(Selected extract Opens)
George Chapman (murderer)

George Chapman
Illustration of George Chapman
Born Seweryn Antonowicz Kłosowski
(1865-12-14)14 December 1865
Nagórna, Congress Poland
Died 7 April 1903(1903-04-07) (aged 37)
HM Prison Wandsworth, London, England
Cause of death Hanging
Other names Ludwig Schloski
Criminal penalty Death
Details
Victims 3
Span of crimes
1897–1902
Country England
Date apprehended
1903

George Chapman (14 December 1865 – 7 April 1903), born Seweryn Antonowicz Kłosowski and also known as Ludwig Schloski, was a Polish serial killer known as the Borough Poisoner. Born in Congress Poland, he moved to England as an adult, where he committed his crimes. Chapman was convicted and executed after poisoning three women, but is remembered today mostly because some contemporary police officers suspected him of being the notorious serial killer Jack the Ripper.

Early life

George Chapman was born in the village of Nagórna (now part of Koło) in the Warsaw Governorate of Congress Poland, to Antonio and Emile Klosowski. His father was a carpenter.[1][2] According to a certificate found in his personal effects after his arrest, he was apprenticed at age 14 to a senior surgeon, Moshko (Mosze) Rappaport, in Zwoleń, whom he assisted in procedures such as the application of leeches for blood-letting.[2] He then enrolled on a course in practical surgery at the Warsaw Praga Hospital.[2] This course was very brief, lasting from October 1885 to January 1886 (attested to by another certificate in his possession) but Chapman continued to serve as a nurse, or doctor's assistant in Warsaw until December 1886.[2]

Chapman later left Poland for Britain, settling in London, though the time he arrived in the capital has never been reliably ascertained. A receipt for hospital fees from February 1887 indicating that Chapman was still there is the last record of him in Poland, and papers documenting his early life end abruptly at that month, indicating that he potentially left Poland at around that time.[1] Witness testimony at his trial seems to indicate that he emigrated to London in 1888.[3] He settled in the East End and began working as a hairdresser's assistant in either late 1887 or early 1888, with records indicating that he worked for an Abraham Radin of 70 West India Dock Road. He stopped working there after five months, and he subsequently opened a barbershop at 126 Cable Street, St George in the East. This was also listed as his residence in an 1889 London directory. It is likely that this was his residence during the Jack the Ripper murders in the fall of 1888.
(Selected extract Closes)
(Records shown Opens)
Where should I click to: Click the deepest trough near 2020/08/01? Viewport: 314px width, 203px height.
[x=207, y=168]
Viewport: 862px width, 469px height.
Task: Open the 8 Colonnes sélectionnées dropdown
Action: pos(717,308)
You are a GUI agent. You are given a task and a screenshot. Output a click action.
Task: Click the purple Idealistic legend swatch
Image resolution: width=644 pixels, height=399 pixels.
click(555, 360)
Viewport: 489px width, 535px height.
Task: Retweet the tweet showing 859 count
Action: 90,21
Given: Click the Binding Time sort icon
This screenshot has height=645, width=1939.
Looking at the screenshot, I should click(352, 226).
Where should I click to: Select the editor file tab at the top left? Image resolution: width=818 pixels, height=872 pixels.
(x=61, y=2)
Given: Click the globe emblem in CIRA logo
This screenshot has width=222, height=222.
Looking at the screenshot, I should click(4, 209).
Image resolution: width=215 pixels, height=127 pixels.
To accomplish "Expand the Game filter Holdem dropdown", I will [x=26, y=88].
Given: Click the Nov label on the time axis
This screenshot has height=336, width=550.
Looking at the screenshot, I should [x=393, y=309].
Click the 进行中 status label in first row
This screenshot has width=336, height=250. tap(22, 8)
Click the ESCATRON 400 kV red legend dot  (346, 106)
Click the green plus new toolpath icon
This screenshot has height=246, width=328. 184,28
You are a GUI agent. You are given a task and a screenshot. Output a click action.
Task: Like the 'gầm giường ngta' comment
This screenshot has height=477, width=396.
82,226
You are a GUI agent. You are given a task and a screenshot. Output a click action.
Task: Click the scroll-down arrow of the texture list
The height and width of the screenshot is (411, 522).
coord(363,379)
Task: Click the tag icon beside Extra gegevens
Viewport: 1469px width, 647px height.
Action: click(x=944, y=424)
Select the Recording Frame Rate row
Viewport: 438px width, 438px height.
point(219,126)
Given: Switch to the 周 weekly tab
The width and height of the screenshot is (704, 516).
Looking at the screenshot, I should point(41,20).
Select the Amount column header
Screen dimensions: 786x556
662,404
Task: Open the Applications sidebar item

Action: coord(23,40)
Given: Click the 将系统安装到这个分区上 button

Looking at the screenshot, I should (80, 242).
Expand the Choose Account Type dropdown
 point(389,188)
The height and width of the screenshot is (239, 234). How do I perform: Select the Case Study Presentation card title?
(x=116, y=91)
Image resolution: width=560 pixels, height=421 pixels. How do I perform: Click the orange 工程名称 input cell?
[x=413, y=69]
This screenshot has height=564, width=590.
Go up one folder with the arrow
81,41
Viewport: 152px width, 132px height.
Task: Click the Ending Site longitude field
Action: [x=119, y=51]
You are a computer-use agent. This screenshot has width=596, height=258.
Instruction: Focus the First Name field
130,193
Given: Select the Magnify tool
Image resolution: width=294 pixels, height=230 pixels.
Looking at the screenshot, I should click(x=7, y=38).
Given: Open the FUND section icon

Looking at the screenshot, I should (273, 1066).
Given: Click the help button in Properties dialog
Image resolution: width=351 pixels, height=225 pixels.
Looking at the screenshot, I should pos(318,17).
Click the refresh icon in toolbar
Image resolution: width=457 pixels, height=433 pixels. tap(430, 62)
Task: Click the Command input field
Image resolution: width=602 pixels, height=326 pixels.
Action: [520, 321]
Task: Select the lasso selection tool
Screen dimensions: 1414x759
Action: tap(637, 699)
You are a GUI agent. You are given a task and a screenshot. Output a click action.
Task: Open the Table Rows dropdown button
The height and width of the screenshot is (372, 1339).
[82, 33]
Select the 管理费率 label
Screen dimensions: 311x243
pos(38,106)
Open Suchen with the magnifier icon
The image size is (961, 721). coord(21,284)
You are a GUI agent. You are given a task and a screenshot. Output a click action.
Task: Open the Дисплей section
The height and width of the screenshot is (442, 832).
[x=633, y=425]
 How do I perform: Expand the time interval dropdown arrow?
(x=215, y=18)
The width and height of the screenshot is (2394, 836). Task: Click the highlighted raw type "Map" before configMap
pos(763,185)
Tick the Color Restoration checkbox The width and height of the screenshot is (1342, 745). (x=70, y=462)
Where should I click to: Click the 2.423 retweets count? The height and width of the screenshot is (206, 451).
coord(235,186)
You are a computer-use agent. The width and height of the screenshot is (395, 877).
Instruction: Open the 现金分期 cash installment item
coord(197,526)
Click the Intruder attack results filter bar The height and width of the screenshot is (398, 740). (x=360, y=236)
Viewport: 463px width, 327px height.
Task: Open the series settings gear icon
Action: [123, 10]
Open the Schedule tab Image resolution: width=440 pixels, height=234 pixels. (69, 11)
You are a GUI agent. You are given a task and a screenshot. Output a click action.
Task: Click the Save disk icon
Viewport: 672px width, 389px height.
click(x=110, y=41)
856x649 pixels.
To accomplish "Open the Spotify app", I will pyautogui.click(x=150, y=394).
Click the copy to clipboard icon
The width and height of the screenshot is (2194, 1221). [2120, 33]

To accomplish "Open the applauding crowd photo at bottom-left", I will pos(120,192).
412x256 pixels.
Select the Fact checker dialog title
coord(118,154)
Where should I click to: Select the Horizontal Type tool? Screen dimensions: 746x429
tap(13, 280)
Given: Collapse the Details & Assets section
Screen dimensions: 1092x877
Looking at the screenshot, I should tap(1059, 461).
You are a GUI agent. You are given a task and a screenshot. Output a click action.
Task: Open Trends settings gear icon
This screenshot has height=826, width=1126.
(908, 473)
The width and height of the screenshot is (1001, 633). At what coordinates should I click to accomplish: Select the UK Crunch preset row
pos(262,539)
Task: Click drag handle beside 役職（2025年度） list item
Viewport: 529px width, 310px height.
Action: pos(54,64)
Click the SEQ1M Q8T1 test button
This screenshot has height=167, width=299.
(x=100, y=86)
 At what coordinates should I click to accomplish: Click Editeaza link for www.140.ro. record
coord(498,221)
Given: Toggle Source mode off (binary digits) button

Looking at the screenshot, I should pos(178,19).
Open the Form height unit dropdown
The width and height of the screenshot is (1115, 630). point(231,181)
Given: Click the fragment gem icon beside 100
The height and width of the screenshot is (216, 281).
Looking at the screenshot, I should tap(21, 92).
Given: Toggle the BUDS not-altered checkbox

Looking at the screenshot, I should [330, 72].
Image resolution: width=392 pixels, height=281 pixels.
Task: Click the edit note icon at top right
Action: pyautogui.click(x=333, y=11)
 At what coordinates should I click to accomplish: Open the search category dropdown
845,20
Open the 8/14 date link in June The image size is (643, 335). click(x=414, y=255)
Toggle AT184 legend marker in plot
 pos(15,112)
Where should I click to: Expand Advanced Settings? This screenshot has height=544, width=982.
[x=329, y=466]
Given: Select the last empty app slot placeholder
(Records shown Closes)
→ **Using the information**:
1 – Decide whether each statement agrees with the George Chapman article, answering yes or no and quoting the deciding words: (a) Chapman's father worked as a carpenter. (b) Chapman's course in practical surgery at the Warsaw Praga Hospital lasted more than a year. (c) Chapman worked for Abraham Radin for five months before opening his own barbershop.
2 – According to the George Chapman article, which address was listed as Chapman's residence in an 1889 London directory?

→ **Your responses**:
1 –
(a) Yes: "His father was a carpenter."
(b) No: "This course was very brief, lasting from October 1885 to January 1886"
(c) Yes: "He stopped working there after five months, and he subsequently opened a barbershop at 126 Cable Street, St George in the East."

2 – 126 Cable Street, St George in the East.